▶ _Supplied passage_
## start
Wife of British-Iranian engineer in Tehran prison fears Soleimani strike has destroyed all hope of r
The wife of a British-Iranian engineer held in prison in Tehran has said she fears he no longer stands a “hope in hell” of being released after the US strike on Iran’s top commander led the region to the brink of war.
Sherry Izadi, 56, told the Telegraph she was “terrified” that any chance of negotiation between the UK and Iran over Anoosheh Ashoori’s 10-year sentence was over.
Mrs Izadi spoke briefly to the 65-year-old retired civil engineer from Evin prison on Saturday morning: “He told me everyone there is very jittery. They are so scared of the fallout.
“He had hoped that Iran would negotiate or relent on his release, but we feel that hope is now gone,” she said.
Mr Ashoori, who has lived on and off in the UK since he was 17, was sentenced last year after Iran found him guilty of spying for the Israeli intelligence agency, Mossad.
Mrs Izadi said that the father-of-two was arrested by Iranian authorities in August 2017 while on a visit to see his elderly mother and that the charges against him are “preposterous.”
## end
▶ _Given problem 1_
Extract everything in the records from the line containing "Task: Click the red" down to the end of the records, both ends included, and omit the pictures.

Element and text location data:
## start
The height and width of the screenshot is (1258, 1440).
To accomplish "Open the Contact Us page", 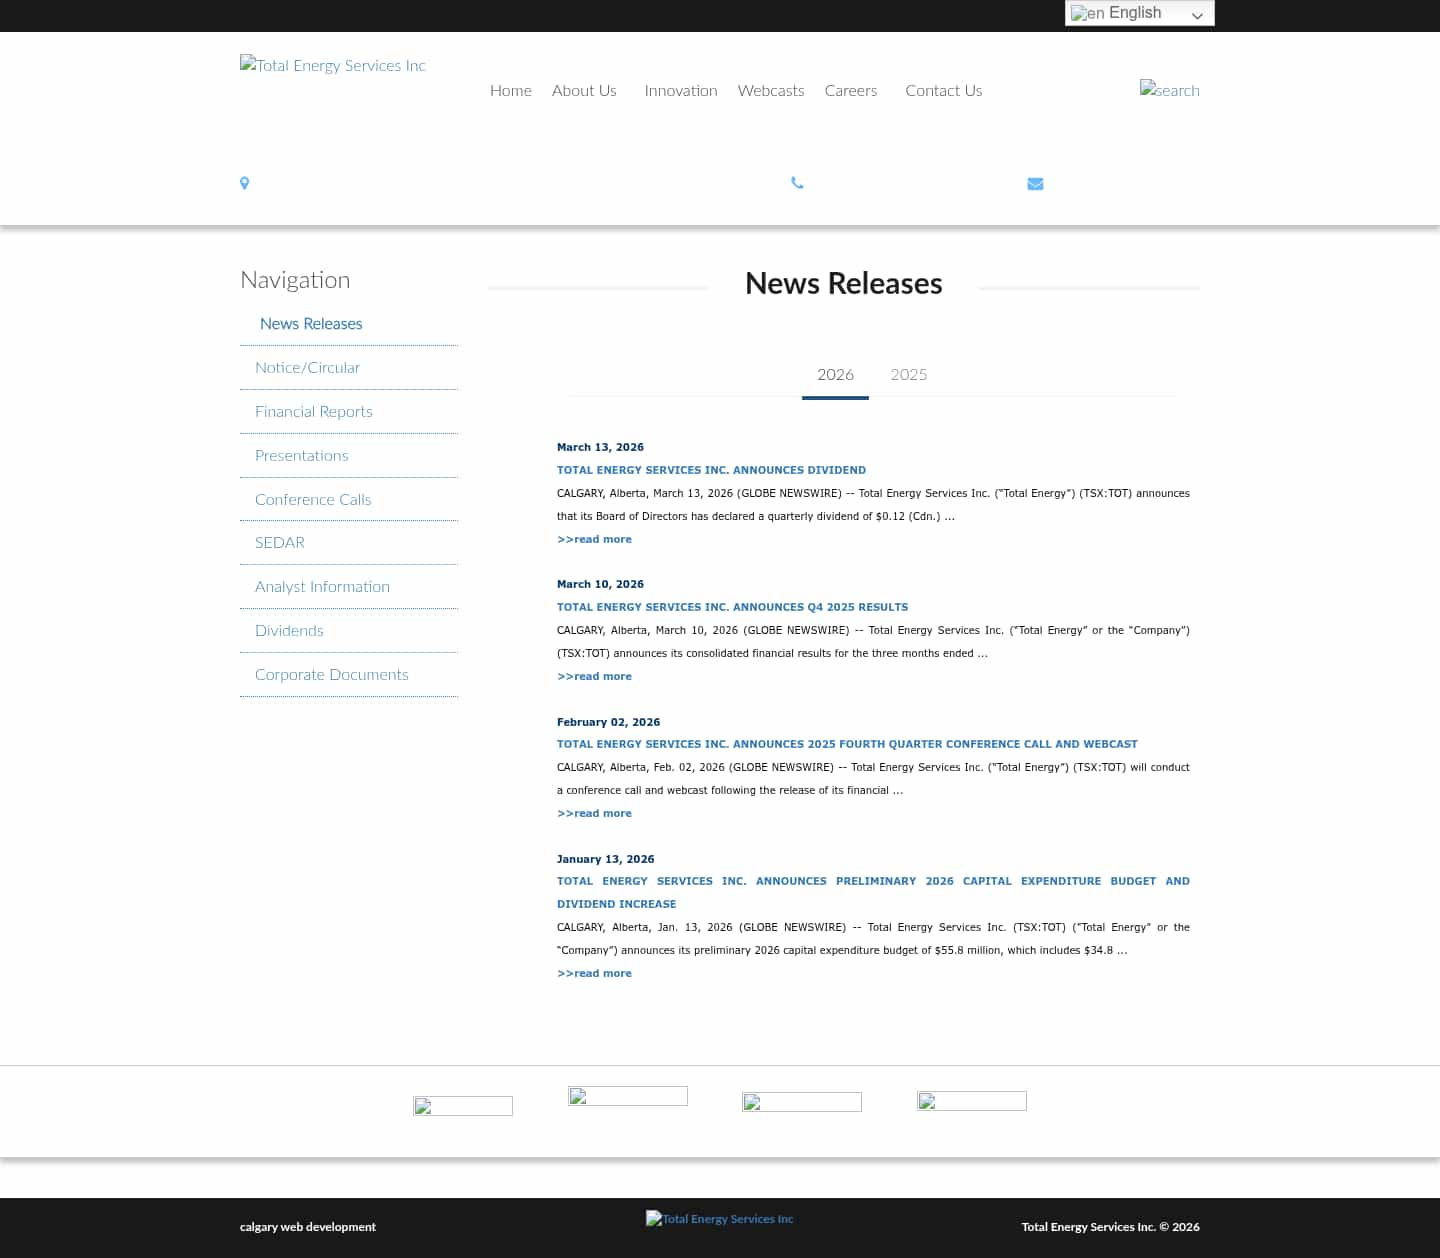I will pos(943,90).
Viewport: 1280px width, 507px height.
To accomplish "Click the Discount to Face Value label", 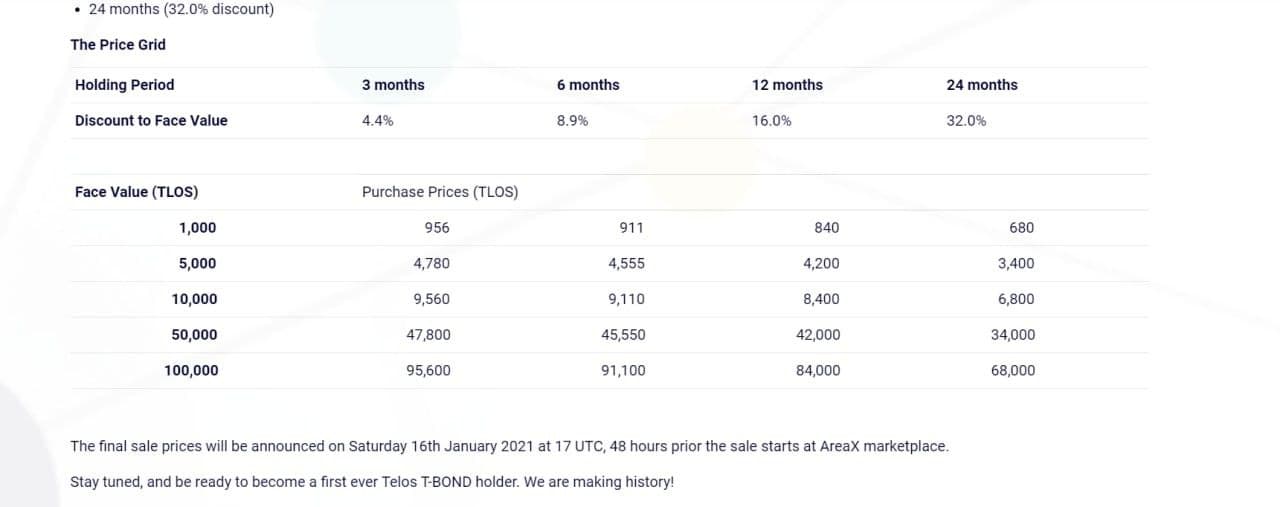I will tap(151, 120).
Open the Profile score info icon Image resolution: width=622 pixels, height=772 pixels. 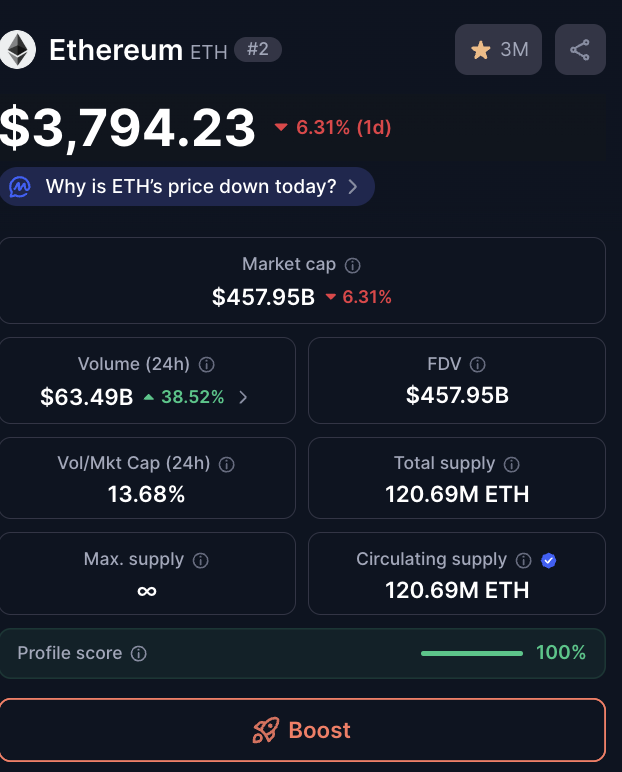pyautogui.click(x=139, y=654)
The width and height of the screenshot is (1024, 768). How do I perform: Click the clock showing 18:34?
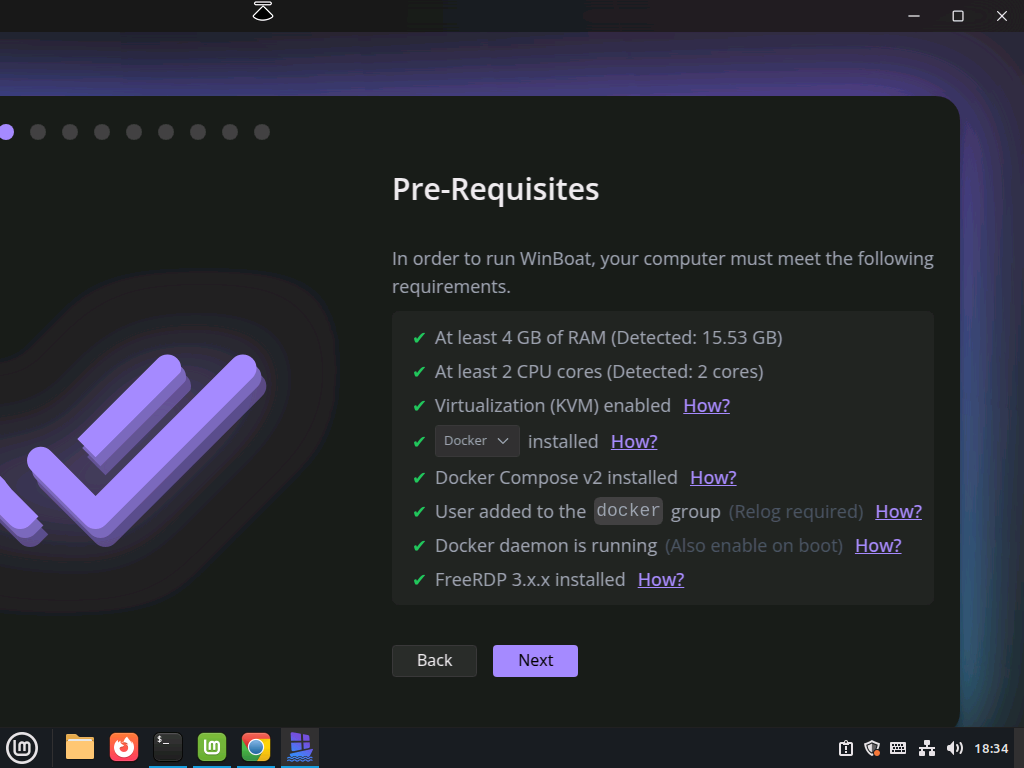[991, 748]
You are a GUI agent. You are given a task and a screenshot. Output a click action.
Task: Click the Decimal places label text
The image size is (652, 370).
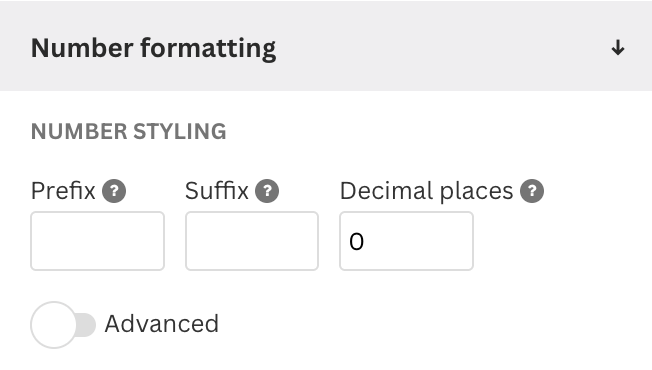(427, 192)
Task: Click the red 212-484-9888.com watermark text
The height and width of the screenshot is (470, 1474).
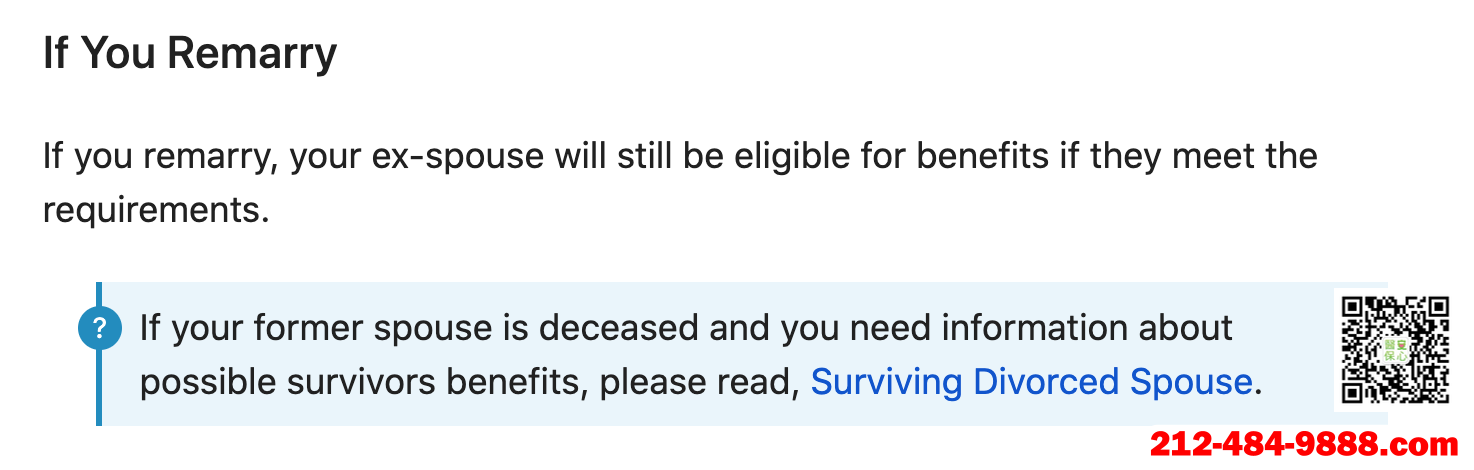Action: pyautogui.click(x=1303, y=443)
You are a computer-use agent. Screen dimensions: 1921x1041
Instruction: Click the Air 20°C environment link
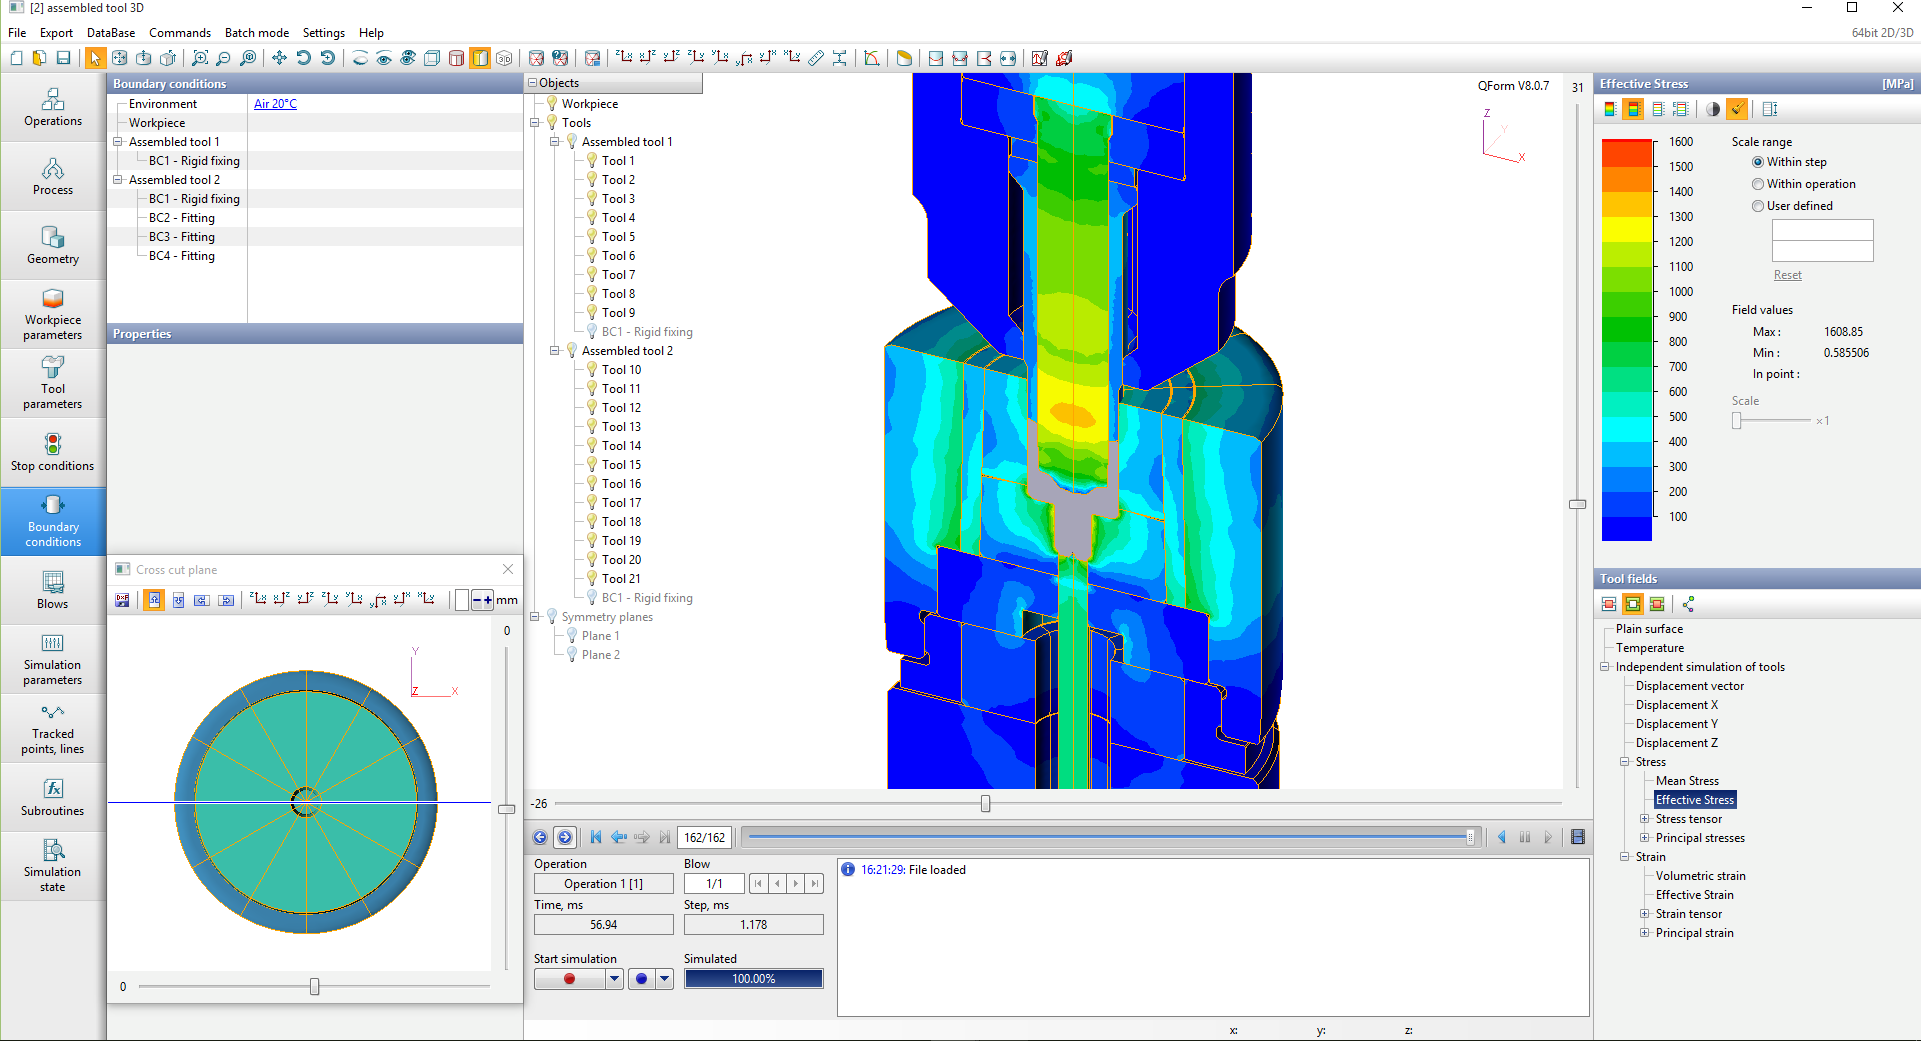coord(275,104)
## end
▶ _Given problem 2_
According to the article about the engineer held in Tehran, what did Iran find Anoosheh Ashoori guilty of?

▶ _Correct answer 1_
Task: Click the red 212-484-9888.com watermark text
The height and width of the screenshot is (470, 1474).
Action: pyautogui.click(x=1303, y=443)
You are a computer-use agent. Screen dimensions: 1921x1041
Instruction: Click the Air 20°C environment link
coord(275,104)

▶ _Correct answer 2_
Spying for the Israeli intelligence agency, Mossad.